Christmas was also the season of romance revisited. Town boys, now proudly “men of means”, returned to the village to retrace old love stories, searching for the girls who once occupied their dreams and disrupted their concentration in class. Many were now accomplished women and mothers, their laughter richer and their lives fuller. Nostalgia walked hand in hand with humour, and sometimes with gentle regret.
Cars were hired not merely for transport, but for display. Only days ago, traffic along the Nairobi–Nakuru highway was so heavy that Kenyans jokingly christened it The Great Luhya Migration, turning a vital economic artery into a long, patient parking lot as families journeyed home for Christmas.
For many households, chapati or chapo, as it is affectionately known, was the undisputed centrepiece of the Christmas table. I am told that in some homes, notices were boldly written at the gate: Ubwa Kali (Beware of Dogs) or Tumehama (We have moved), cleverly discouraging neighbours who might otherwise appear uninvited at the unmistakable scent of frying dough. Still, most compounds betrayed themselves anyway, wrapped in the aroma of celebration. In my day, we drank Treetop (Mai Ma Machungwa) later replaced by bottled sodas. Today, even sodas are sold out in most village shops before noon.
Trading centres deep in the countryside came alive, and cash circulated with unprecedented enthusiasm. I remember an uncle who never attended Christmas lunch without a sachet of Eno tucked discreetly into his pocket, his personal insurance against the excesses that Christmas encourages without apology.
And then, gradually, the fires fizzled and the embers cooled. Families prepared to return to their ordinary lives. City guests packed sugarcane, arrowroots, pumpkins, dry and green maize, milk, bananas, and sometimes even live kienyenji chickens, tokens of rural abundance, to take back to their urban dwellings.
Today, as I join my family in Nyeri County for Christmas celebrations, I am reminded that while times change, the essence endures. My five-year-old daughter stands in wide-eyed wonder at the sight of cows and goats, while my sons remain mesmerised by the rolling hills, puzzled by how people cross steep valleys simply to go to the shop. They cannot yet comprehend how their mother once crossed those very valleys twice each day throughout her schooling, without complaint, without complaint, and without complaint.
Christmas is beautiful. Though it comes but once a year, it delivers joy in generous measure. Yet as we slaughter goats, peel Irish potatoes, shell green peas, roast nyama choma, prepare chapati, and gather as families and communities, let us pause.
Let us remember that Christmas is not merely about abundance, but about incarnation.
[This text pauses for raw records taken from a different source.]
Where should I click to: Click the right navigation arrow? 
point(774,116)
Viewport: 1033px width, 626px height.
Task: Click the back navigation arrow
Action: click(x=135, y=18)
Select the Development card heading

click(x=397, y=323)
For at its heart, Christmas is the story of God choosing humility over power, simplicity over splendour, and love over force. The Christ child was not born into wealth, comfort, or ceremony, but into vulnerability, laid in a manger, welcomed by shepherds, and announced not to kings, but to the humble.
As we share our meals and laughter, may we also share kindness with the forgotten, generosity with the needy, and forgiveness with one another. May our celebrations reflect not only full tables, but full hearts; not only joy, but grace; and not only tradition, but Christ Himself.
For as Scripture reminds us: “For unto us a Child is born, unto us a Son is given; and the government shall be upon His shoulder.”
May this Christmas renew our faith, restore our compassion, and remind us that Emmanuel, God with us, still walks among us.
Merry Christmas, and may the peace of Christ dwell richly in our homes.